What to do –
According to the passage below, on which pages of Chin-Ning Chu's book do the eight questions to answer before accepting a leadership position appear?

Passage shown –
-- begin --

Monday, March 20, 2017
In "The Art of War for Women - Sun Tzu's ultimate guide to winning without confrontation" by Chin-Ning Chu, a case is made for the importance of mental strength. As I assume we can all agree, mental strength is vital to your success at any level in any industry and in any culture. "If you cannot handle the pain of setbacks, don't take on a leadership role in the battlefield of either business or life." is one of the numerous thought provokers from this book.
On page 147 and 148, Chin-Ning Chu presents 8 questions that should be answered affirmatively before accepting a (new) leadership position:
1. Do I posses the ability to be decisive?
2. Do I have the guts to complete the necessary tasks?
3. Am I willing to take calculated risks?
4. Do I have the stomach to handle the unpredictable setbacks?
5. Do I possess an uncrushable strength?
6. If my plan fails, am I resilient enough to bounce back?
7. Do I have the ability to bear humiliation?
8. Can I endure trying times?
Which of these questions are relevant for you and how do you answer them?
Thursday, March 16, 2017
On April 5th I have the honor and pleasure of speaking at the Women’s Forum of the Risk Management Association in Minneapolis. The topic is “Managing your Attention, Energy, and Technology” of which I am sharing a preview in this post.

-- end --

Material provided –

-- begin --

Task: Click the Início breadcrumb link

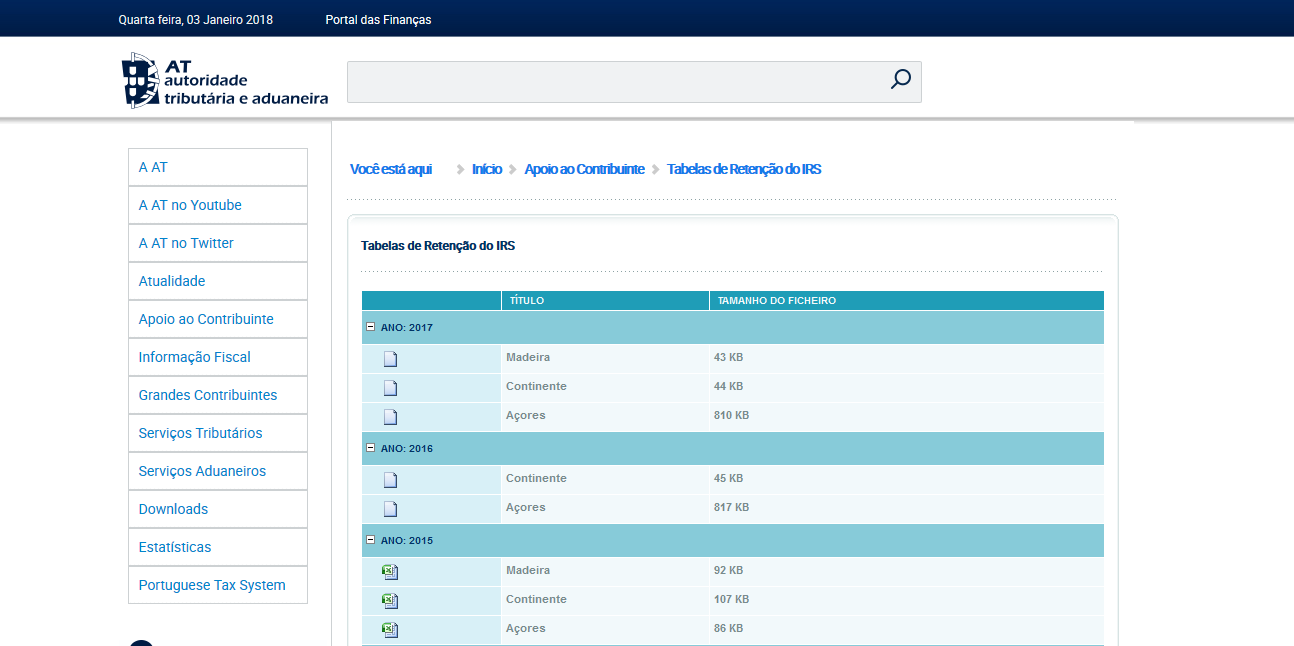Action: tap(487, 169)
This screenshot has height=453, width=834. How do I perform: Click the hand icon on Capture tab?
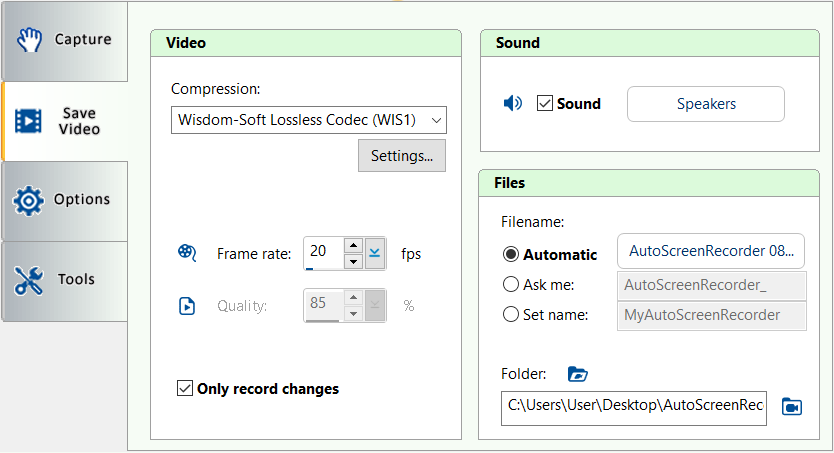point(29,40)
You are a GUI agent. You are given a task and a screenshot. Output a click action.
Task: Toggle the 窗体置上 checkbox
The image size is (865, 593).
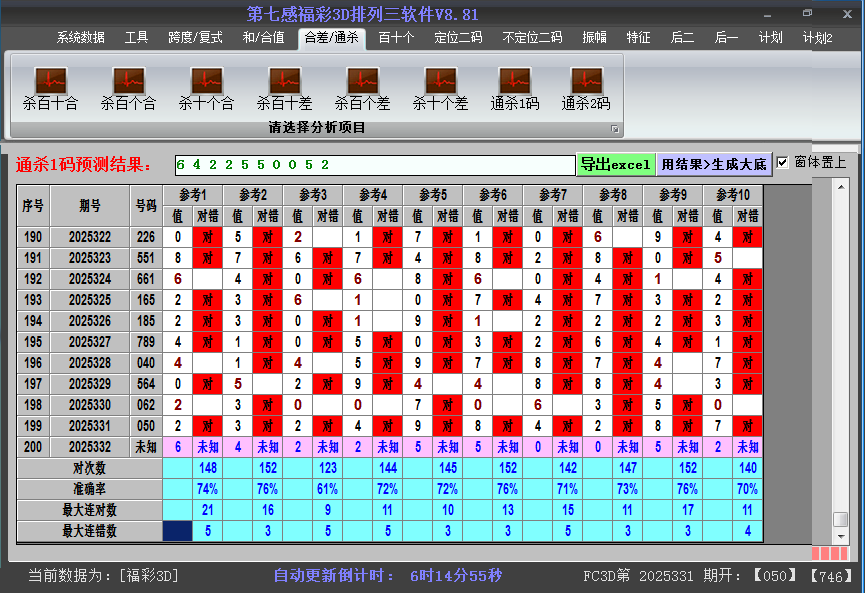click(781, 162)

-- end --

Completed exercise –
Pages 147 and 148.